創業者福原有信は、1872(明治5)年、25歳のとき、海軍病院薬局長の職を辞し、薬局の資生堂を設立した。「反権力者で理想主義者、反骨精神の強い人間」であった福原は、新時代の幕開けに、安定した官の座ではなくて、起業家として生きる道を選んだ。新しい時代の息吹を肌で感じ取っていた福原は、今までにないものを創る意欲に燃えていた。

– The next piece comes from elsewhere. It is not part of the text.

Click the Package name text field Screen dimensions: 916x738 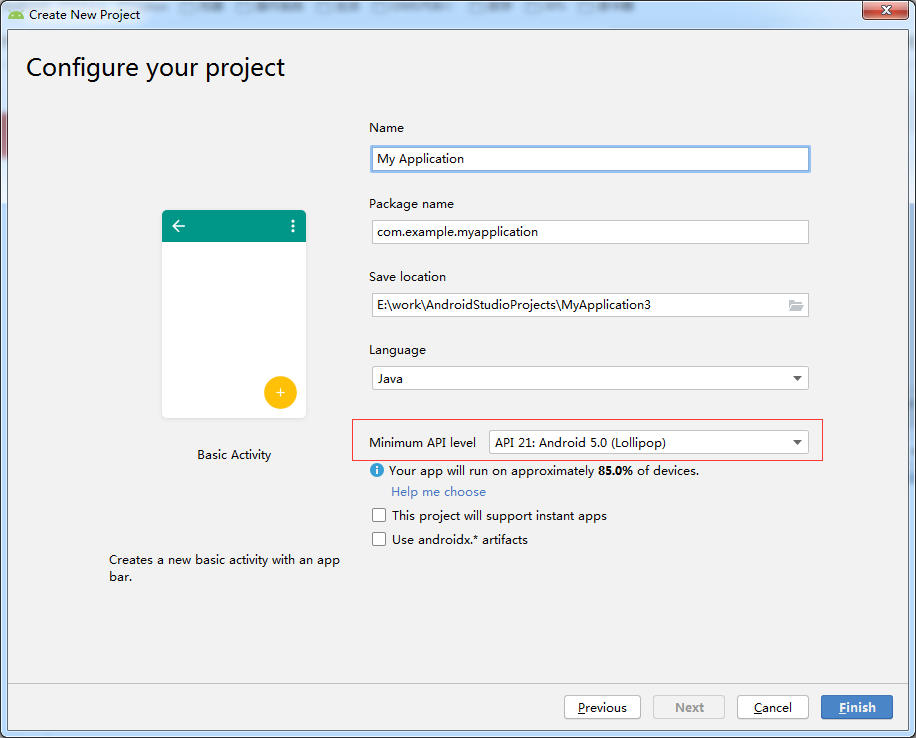click(x=590, y=232)
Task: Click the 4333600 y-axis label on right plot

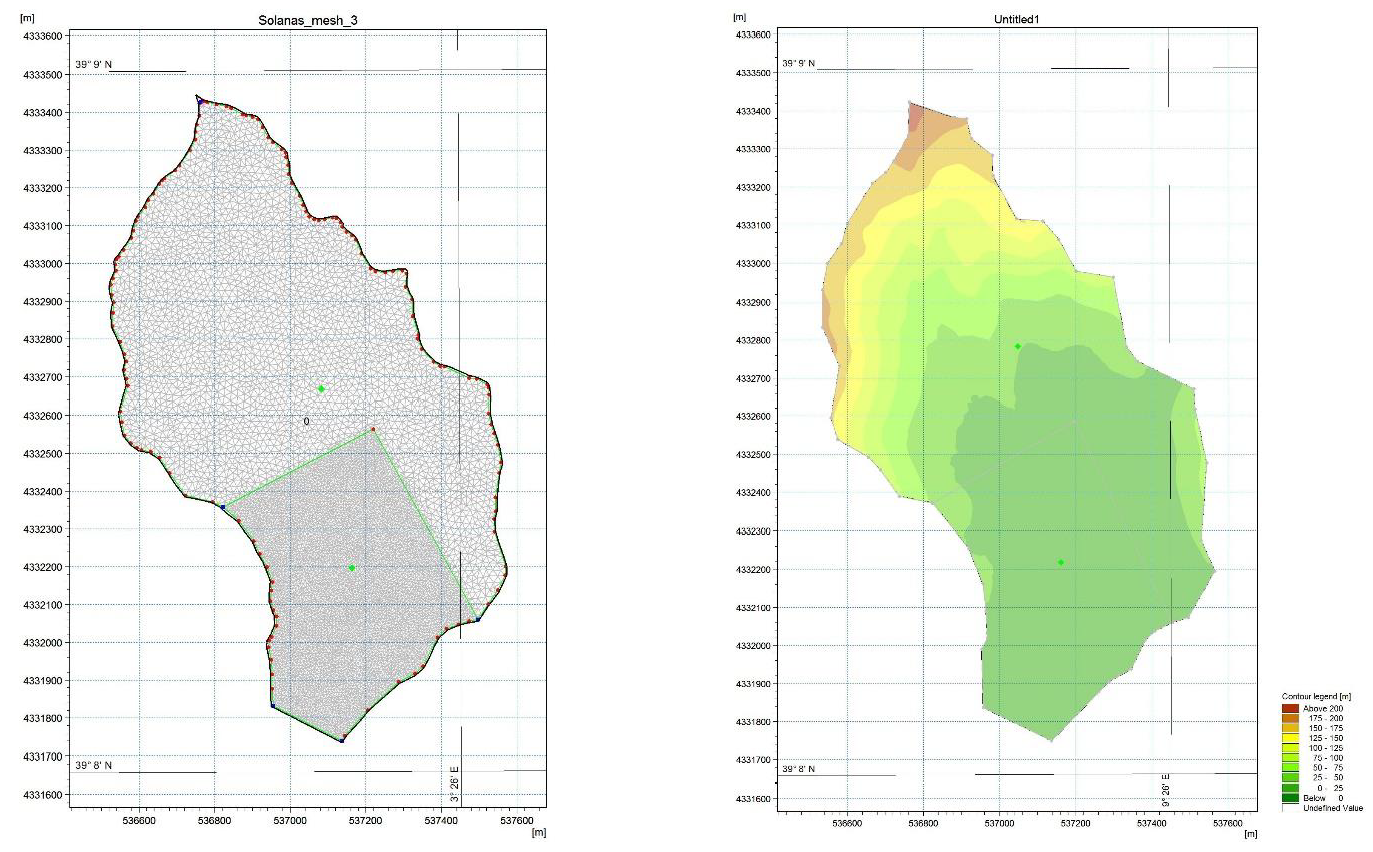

「本当に良いものを供給する」、コンセプトは明快だった。多少高くても高品質のものを揃えることを厭わなかった。そのうち、医師も近所の薬局にないと、「銀座の資生堂へ行け」というぐらいの評判を博するまでになる。だが、医療制度もろくに整っていない時代にあっては、高価な薬を買うのはごく限られた人々。たちまち処分しきれぬ在庫を抱えることとなる。福原は窮地に追い込まれた。土壇場で福原を救ったのは、1877(明治10)年におこった西南戦争であった。東京の警視方からも部隊が出動するほどで、多数の負傷者のために大量の薬が必要となったのだ。資生堂はこれで息を吹き返すことになる。"武家の商法"を地でいった福原も、ここまでの失敗から自分がいくら良いと思ってもそれがマーケットのニーズにあっていなければ売れないということを身にしみて思い知った。そして次に手がけたのが化粧品。西洋化という時代の流れの中で、福原はニーズを読んだだけでなく、ニーズを作り出していった。その手法は流行の担い手に情報を発信し、商品を売るという文化戦略だった。